3. A shield unit as claimed in claim 1, wherein the first ring and the shaft of the prime mover are connected by means of a gear mounted on the shaft and engaged with a third ring gear provided on an outer surface of a ring element positioned coaxially with the first ring and rigidly coupled therewith.
4. A shield unit as claimed in claim 1, wherein the rock discharge mechanism comprises a tubular element positioned co-axially with the first ring with provision for rotating, an end of the tubular element nearest to the cutting tool having screw conveyor blades connected with a conveying screw of a conveyor having a pipe co-axially positioned in the tubular element and provided with an inlet-pipe connection in an area of the screw conveyor blades.
5. A shield unit as claimed in claim 4, wherein the screw conveyor blades and the conveying screw of the conveyor are connected with each other by means of plates positioned radially with respect to a geometric axis of the cylindrical shell, one end of each plate being fitted to the conveying screw and another end of each plate being fitted to a respective screw conveyor blade.
6. A shield unit as claimed in claim 1, wherein the rock discharge mechanism and the traversing mechanism are connected with each other by means of plates positioned radially with respect to a geometric axis of the cylindrical shell, one end of each plate being fitted to an end of the first ring, and another end of each plate being fitted to an outer surface of the rock discharge mechanism.
7. A shield unit as claimed in claim 1, wherein the means for preventing rotation of the tail section in rock comprises trapezoidal plates positioned radially with respect to a geometric axis of the cylindrical shell, larger bases of the trapezoidal plates being fitted to an outer surface of the tail section.

1. Field of the Invention

The present invention relates to the mining industry, construction and transport, and more particularly it relates to shield units.

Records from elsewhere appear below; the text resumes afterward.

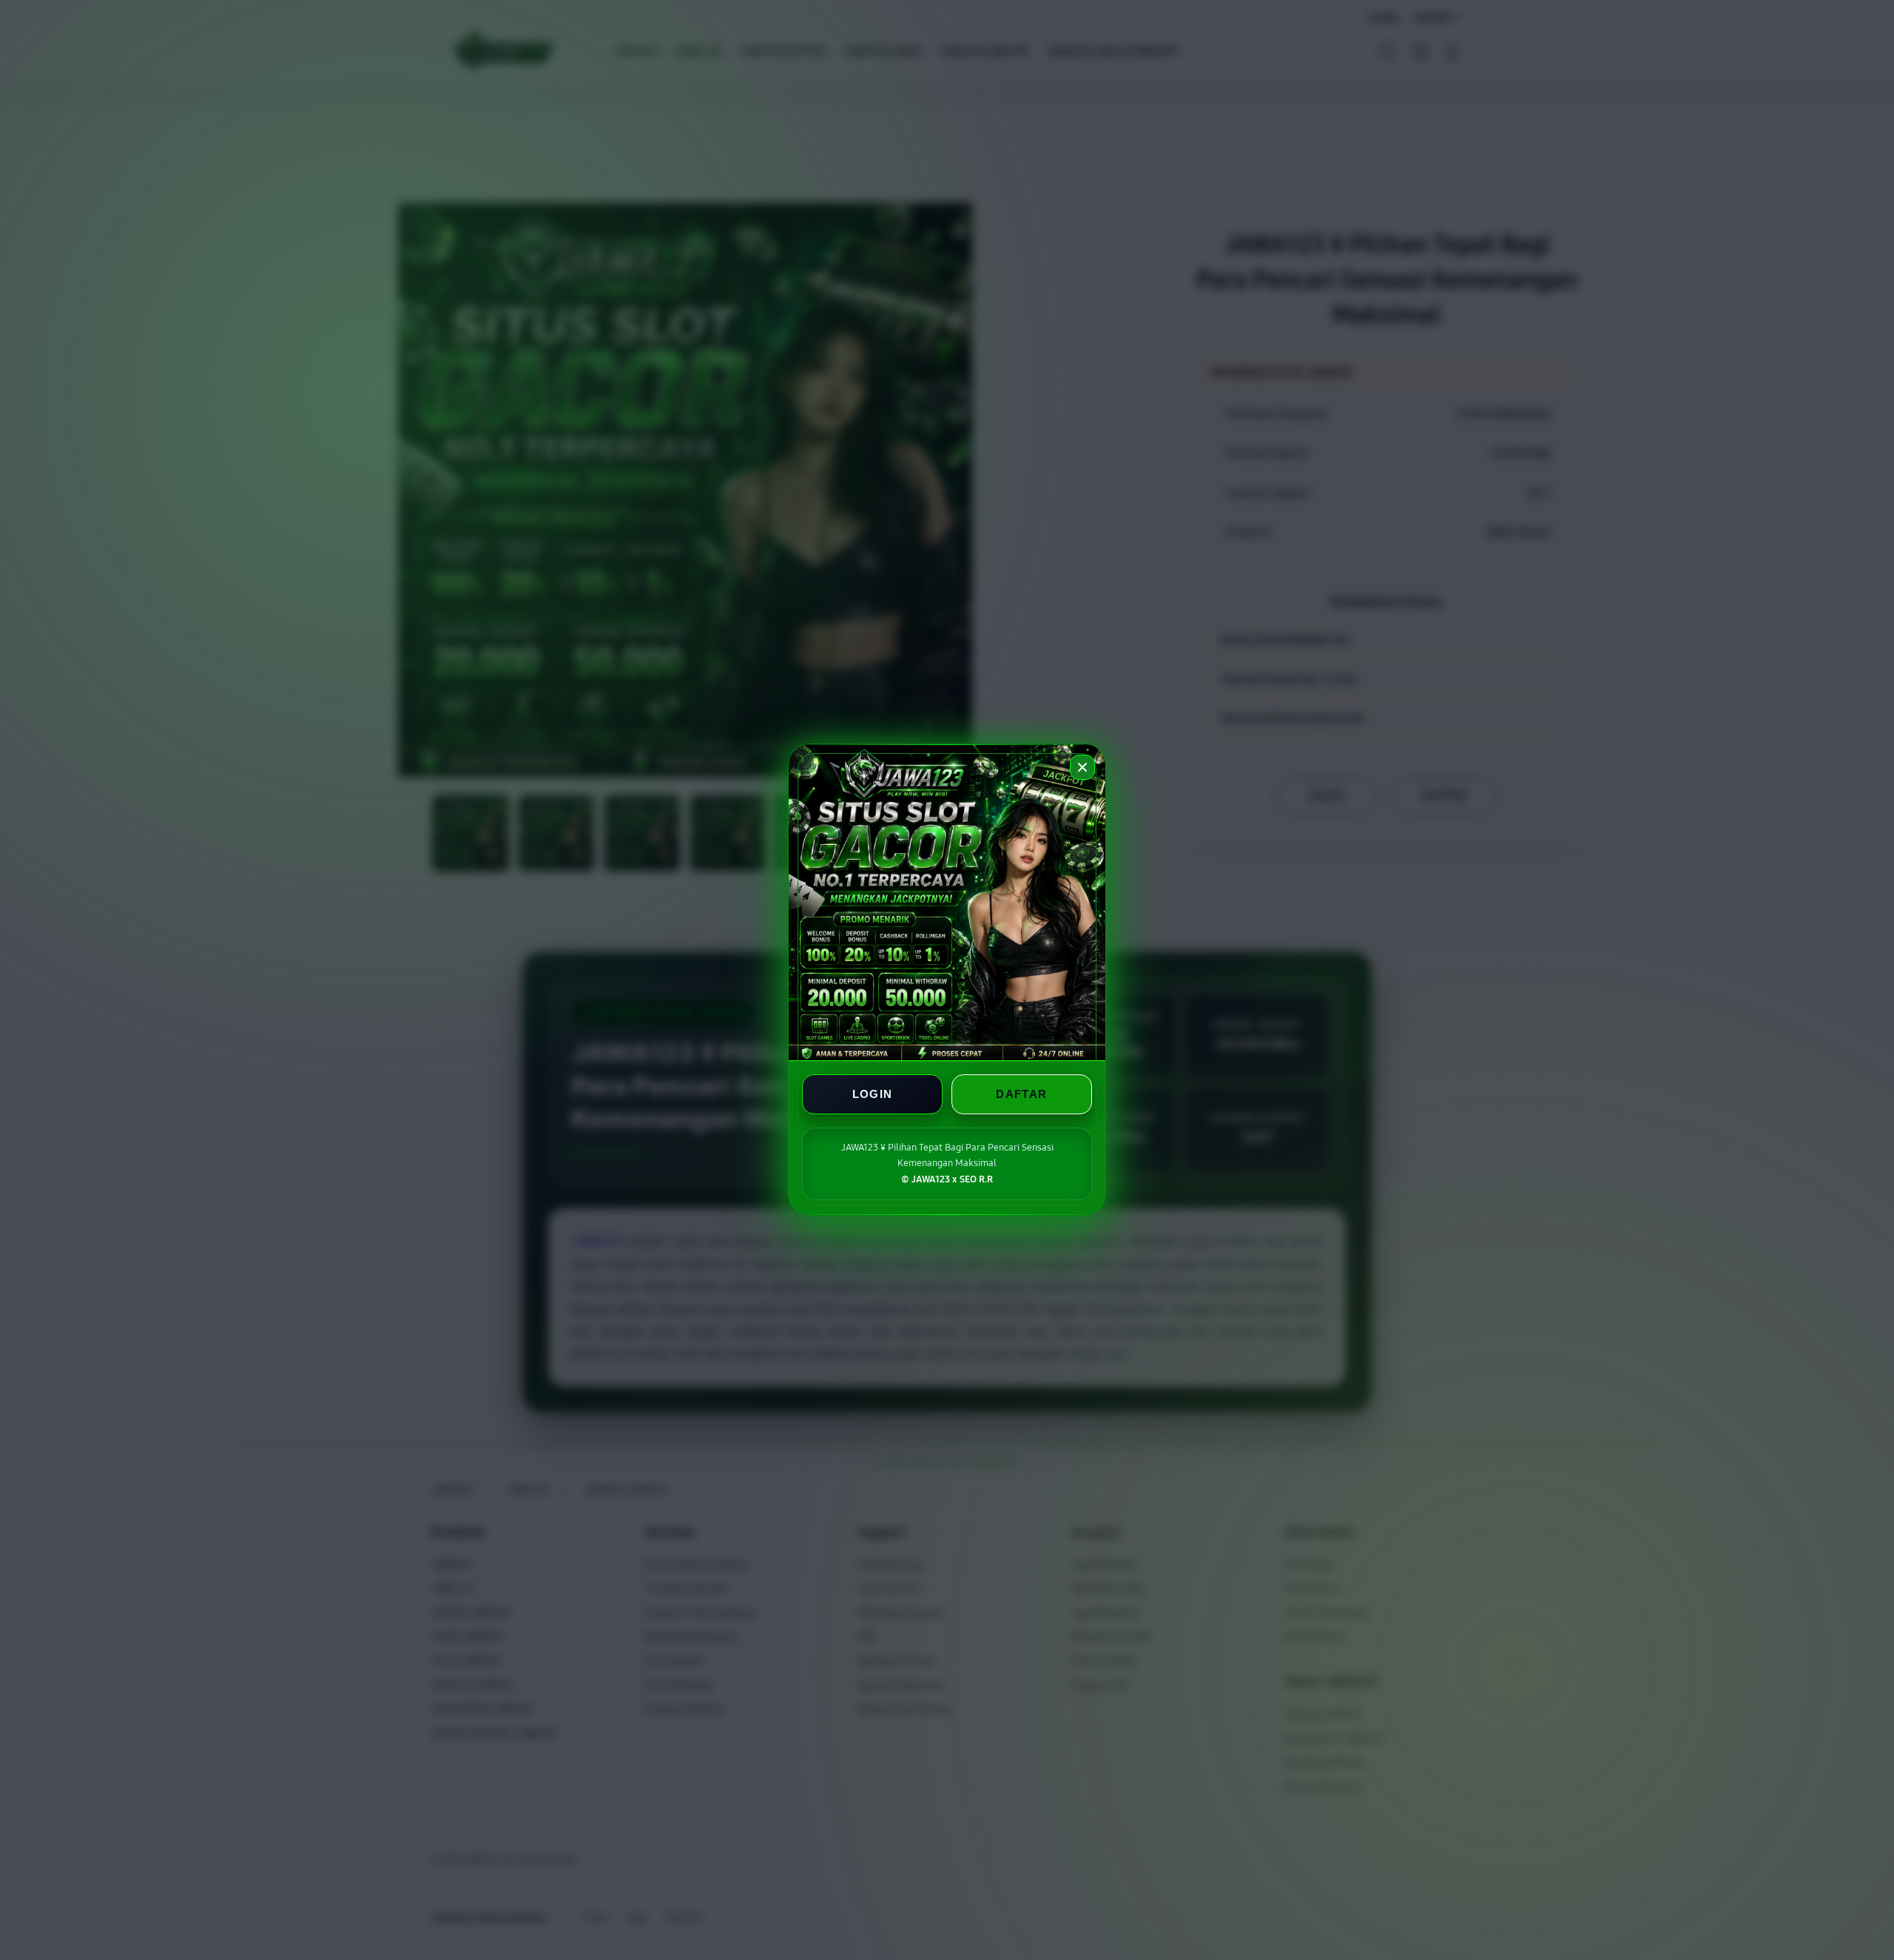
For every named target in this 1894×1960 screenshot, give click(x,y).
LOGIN (872, 1094)
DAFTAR (1021, 1094)
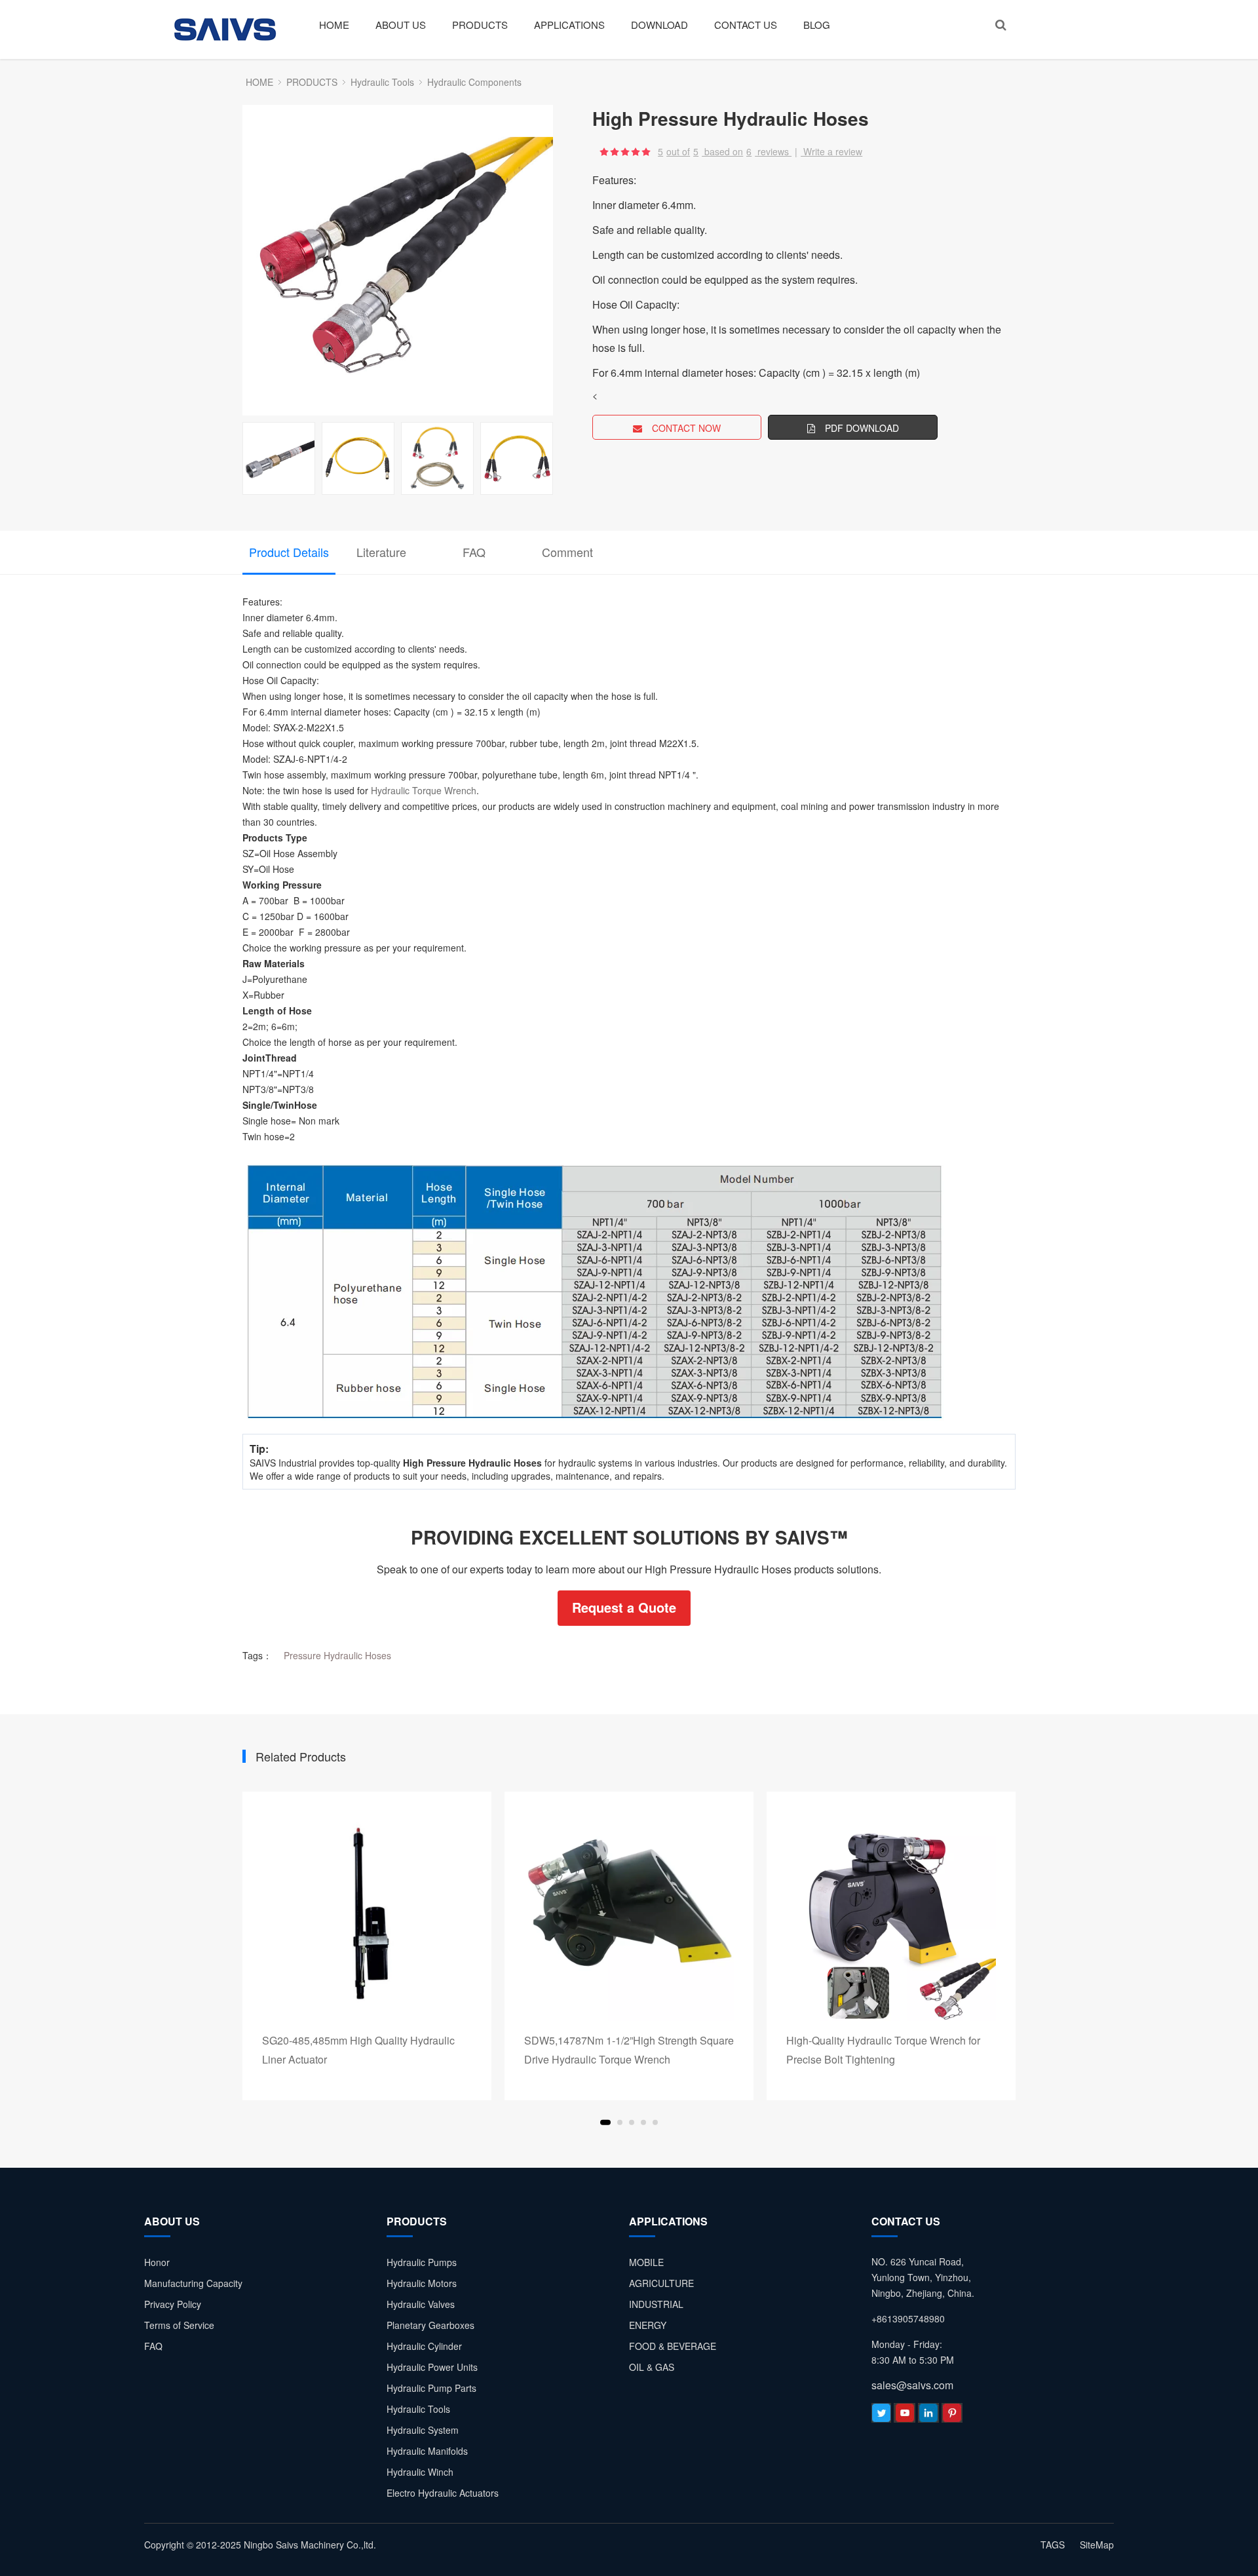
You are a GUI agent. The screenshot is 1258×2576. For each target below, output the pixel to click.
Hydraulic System (423, 2429)
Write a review (832, 151)
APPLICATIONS (569, 24)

The present invention can find most efficient application in mining, tunnelling, coal chuting, as well as in driving workings for switchgears and power plants.

2. Description of the Related Art

There is known a shield unit (SU, A, 1229354), comprising a cylindrical shell made up of two sections (head section and tail section) arranged in succession one after the other which are connected by means of a traversing mechanism, the head section being provided with a cutting tool, its outer portion having a helical surface, and the tail section being outfitted with a device preventing its rotation in rock. The tail section of the shield unit consists of two parts, the first one serving as a support in case the head section turns or moves and the second one serving as a support in case the first part of the tail section turns or moves. A helical surface is provided on the outer portion of the tail section. The traversing mechanism includes two groups of double-action hydraulic jacks. The first group of hydraulic jacks is used for turning and axial movement of the head section relative to the tail section. The second group of hydraulic jacks is used for turning and axial movement of the first part of the tail section relative to its second part. Each hydraulic jack is in fact a cylinder with a piston and a rod. The cylinders of hydraulic jacks of the first group are hinged to the inner surface of the first part of the tail section and their rods are hinged to the inner surface of the head section. The cylinders of hydraulic jacks of the second group are hinged to the inner surface of the second part of the tail section and their rods are hinged to the inner surface of the first part of the tail section. The device preventing rotation of the tail section includes two groups of double-action hydraulic jacks positioned in the first and second parts of the tail section, each part accommodating one group of the hydraulic jacks. The cylinders of these hydraulic jacks are hinged to the inner surface of the tail section and their rods are hinged to plates. One end of each plate is hinged to the inner surface of the tail section, while its other free end passes through a hole in the tail section to come into contact with rock. A provision is made for a rock discharge mechanism, which is in fact blades positioned radially about the geometric axis of the cylindrical shell and rigidly fixed to the cutting tool of the head section. The rock discharge mechanism is also provided with haulage facilities of any known type, say, cars.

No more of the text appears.